Describe Julius Caesar’s role in the First Triumvirate
Julius Caesar early political career followed the typical career of a Roman politician in the first century BC. He initially became a lawyer and then held positions needed to climb the political ladder to the consulship: quaestor, aedile and then praetor. He became consul in 59 BC and in order to make sure he obtained the consulship he formed a secret agreement between himself and the other two most important men at that time, Pompey and Crassus. Pompey was a leading military figure and Crassus was the richest man in Rome as well as a leading patrician senator. This alliance became known as the First Triumvirate which was formed in 60BC and it secured the alliance with Pompey with the marriage of Pompeia (Caesar’s sister). According to Pamela Bradley, ‘Caesar’s role in the First Triumvirate played a critical role in the transformation of the Roman Republic’ and hence he effectively represented himself as a mediator, instigator and manipulator.

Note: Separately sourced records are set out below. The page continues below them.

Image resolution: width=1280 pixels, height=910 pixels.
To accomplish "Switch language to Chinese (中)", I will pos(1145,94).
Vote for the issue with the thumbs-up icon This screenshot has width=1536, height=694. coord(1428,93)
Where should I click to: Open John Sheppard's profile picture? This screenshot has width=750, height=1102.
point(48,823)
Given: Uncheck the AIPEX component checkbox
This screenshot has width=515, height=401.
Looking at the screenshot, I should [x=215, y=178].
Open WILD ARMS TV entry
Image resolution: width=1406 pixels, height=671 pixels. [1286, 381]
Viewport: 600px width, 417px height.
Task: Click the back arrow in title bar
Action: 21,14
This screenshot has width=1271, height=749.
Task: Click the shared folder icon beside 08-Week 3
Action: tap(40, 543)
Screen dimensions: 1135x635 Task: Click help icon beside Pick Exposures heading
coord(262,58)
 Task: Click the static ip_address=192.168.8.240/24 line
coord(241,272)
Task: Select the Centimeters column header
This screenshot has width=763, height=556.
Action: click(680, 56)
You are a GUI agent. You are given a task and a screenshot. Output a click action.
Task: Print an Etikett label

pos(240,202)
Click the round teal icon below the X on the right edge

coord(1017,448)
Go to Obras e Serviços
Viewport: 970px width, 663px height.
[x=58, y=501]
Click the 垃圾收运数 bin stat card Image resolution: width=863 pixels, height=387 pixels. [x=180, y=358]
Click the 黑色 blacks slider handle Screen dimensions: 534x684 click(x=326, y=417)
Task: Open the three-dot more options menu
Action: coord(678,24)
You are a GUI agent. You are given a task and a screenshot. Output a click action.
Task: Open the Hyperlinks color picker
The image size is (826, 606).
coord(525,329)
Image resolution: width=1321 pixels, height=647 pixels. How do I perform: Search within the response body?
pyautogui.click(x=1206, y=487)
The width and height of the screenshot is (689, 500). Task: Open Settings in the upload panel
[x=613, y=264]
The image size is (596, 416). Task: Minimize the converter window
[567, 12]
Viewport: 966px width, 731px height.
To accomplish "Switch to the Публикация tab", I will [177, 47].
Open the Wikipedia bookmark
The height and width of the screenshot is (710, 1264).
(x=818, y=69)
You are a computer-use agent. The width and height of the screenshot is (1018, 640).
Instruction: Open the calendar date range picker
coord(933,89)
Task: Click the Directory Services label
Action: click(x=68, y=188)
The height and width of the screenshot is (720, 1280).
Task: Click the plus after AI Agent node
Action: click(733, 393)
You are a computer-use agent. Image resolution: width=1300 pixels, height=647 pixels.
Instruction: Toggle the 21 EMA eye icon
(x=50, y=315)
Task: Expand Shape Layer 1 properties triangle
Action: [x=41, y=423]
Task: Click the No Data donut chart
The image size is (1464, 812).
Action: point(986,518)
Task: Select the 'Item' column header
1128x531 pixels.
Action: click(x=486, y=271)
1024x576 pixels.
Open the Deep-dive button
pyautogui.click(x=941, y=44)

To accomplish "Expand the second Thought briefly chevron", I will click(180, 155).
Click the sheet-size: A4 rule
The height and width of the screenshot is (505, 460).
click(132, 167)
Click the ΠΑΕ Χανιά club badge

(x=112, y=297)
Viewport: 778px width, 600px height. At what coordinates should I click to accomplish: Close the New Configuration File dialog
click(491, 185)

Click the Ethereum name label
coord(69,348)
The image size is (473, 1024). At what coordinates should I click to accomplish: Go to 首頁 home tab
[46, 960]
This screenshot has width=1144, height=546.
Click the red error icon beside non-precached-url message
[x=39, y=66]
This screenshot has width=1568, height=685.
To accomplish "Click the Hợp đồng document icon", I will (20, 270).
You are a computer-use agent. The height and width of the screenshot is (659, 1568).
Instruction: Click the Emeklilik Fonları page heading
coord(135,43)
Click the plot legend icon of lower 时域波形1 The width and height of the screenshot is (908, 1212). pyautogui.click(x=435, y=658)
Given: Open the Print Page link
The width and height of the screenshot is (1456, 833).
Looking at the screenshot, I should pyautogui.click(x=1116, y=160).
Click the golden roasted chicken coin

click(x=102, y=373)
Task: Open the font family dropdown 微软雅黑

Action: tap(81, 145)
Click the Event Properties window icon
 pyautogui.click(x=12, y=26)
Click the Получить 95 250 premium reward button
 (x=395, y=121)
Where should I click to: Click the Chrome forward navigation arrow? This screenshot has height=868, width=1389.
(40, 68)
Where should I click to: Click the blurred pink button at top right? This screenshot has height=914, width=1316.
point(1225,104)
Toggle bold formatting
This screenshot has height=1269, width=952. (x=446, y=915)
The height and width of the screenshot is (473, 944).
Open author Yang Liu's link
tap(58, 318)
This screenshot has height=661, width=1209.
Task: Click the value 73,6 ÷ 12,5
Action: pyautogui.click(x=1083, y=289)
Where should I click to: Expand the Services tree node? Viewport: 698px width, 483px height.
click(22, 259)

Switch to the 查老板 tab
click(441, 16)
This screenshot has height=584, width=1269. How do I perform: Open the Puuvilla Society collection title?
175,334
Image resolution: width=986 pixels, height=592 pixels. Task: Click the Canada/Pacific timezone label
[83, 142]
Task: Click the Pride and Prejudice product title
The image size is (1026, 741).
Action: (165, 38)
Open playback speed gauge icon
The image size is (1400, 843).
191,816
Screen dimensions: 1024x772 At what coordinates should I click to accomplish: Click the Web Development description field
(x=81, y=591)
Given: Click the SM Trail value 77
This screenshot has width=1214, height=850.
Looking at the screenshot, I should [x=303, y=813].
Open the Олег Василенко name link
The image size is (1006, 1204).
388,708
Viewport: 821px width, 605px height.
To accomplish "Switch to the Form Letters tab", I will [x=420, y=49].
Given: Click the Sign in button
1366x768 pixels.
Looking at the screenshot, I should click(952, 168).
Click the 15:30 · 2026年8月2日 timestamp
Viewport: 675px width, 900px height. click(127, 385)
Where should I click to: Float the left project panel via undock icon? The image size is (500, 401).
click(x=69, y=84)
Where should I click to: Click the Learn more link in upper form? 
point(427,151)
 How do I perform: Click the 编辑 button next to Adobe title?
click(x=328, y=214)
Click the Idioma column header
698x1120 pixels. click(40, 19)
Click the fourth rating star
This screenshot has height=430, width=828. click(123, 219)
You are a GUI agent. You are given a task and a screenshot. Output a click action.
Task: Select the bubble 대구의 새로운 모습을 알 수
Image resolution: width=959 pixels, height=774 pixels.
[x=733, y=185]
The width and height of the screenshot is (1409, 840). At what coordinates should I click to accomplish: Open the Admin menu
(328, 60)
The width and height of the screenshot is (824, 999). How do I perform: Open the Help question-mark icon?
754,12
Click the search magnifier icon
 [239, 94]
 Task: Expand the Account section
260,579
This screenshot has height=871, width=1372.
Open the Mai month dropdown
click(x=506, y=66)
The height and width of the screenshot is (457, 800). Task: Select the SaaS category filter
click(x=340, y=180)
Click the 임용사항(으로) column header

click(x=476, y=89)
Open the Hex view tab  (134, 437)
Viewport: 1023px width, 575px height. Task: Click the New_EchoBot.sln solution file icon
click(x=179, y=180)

Julius Cesar entered into politics as a popularis. As aedile, he won popular support, staging festivals and public entertainments. Crassus, a rich and successful general, wanted a counter-weight to Pompey in Rome. He chose Julius Caesar to be his support at the political counter-weight to Pompey. In 62 BC, Pompey eased the situation by demobilising his army and went to Spain as governor, returning in 60BC with a fortune for Rome and his own great personal wealth. The Senate continued to be hostile towards Pompey, Crassus and Julius Caesar and it disallowed land for Pompey’s veterans and the equites, whom Crassus represented, were not permitted a reduction of their taxation contract prices for Asia, despite a poor harvest. Julius Caesar was denied a triumph and a consulship at the same time. And thus Julius Caesar, Pompey and Crassus joined to satisfy their mutual needs and thus forming the First Triumvirate. Julius Caesar had much to gain from the ‘First...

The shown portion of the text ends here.